À l’approche du double scrutin du 31 mai 2026, la Direction Générale des Élections (DGE) a levé le voile ce jeudi sur la liste provisoire des candidats. Entre ténors de la Transition, activistes féministes, leaders d’opinion et figures du secteur privé, cette liste dessine les contours d’une future Assemblée nationale aux visages multiples et aux alliances parfois inattendues.
Le CNT s’invite dans l’arène électorale
L’enseignement majeur de cette publication est l’engagement direct des piliers du Conseil National de la Transition (CNT) dans la course législative. Loin de se retirer après la période transitoire, les figures de proue de l’organe législatif actuel comptent bien siéger dans la future assemblée :
Dr Dansa Kourouma : Le président du CNT crée l’événement en figurant sur la liste nationale de l’Union pour un mouvement populaire (UMP), le parti de l’opposant Boubacar Siddighi Diallo.
Jean-Paul Kotembendouno : Autre figure intellectuelle du CNT, il rejoint les rangs du parti FIDEL (Forces des intègres pour la démocratie et les libertés).
Société civile et médias : le saut vers la politique
Le scrutin du 31 mai marque une rupture avec l’arrivée massive de profils issus de la défense des droits et du journalisme, traduisant une volonté de transformer l’activisme en action législative.
L’alliance UMP : le choc des influenceurs
Le parti UMP frappe un grand coup en alignant, aux côtés de Dansa Kourouma, la célèbre militante féministe Hadja Idrissa Bah. Présidente du Parlement des enfants de Guinée, son entrée en politique est perçue comme un signal fort vers la jeunesse et les droits des femmes.
Des ondes à l’Hémicycle
La journaliste Diaraye Guirassy franchit également le pas. Figure respectée des médias, sa candidature symbolise cette nouvelle garde qui souhaite peser sur le débat public depuis l’intérieur de l’appareil législatif.
Entreprises et anciens cadres : le retour des réseaux d’influence
Le paysage électoral est complété par des acteurs économiques de poids et des anciens membres du gouvernement cherchant un nouveau souffle :
Tidiane Koïta : Le président de l’Union nationale des orpailleurs de Guinée (UNOG) brigue les suffrages de la diaspora (Zone Asie) sous les couleurs de la GMD.
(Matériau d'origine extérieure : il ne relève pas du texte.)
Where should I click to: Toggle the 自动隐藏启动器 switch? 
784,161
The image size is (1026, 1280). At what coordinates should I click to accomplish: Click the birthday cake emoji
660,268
Le repositionnement des ex-ministres : Keamou Bogola Haba et Louapou Lamah (Nouveau Départ) tentent un retour, tandis que Jean-Paul Cédy suscite l’interrogation en apparaissant simultanément sur les listes de l’UMP et de FIDEL.
Un scrutin sous haute surveillance
Avec la publication de cette liste provisoire, la Guinée entre de plain-pied dans une période pré-électorale intense. L’enjeu pour la DGE sera désormais de stabiliser ces listes face aux éventuels recours, tandis que les partis devront convaincre un électorat attentif à la composition de ces alliances hybrides entre anciens dirigeants et nouvelles figures de la société civile.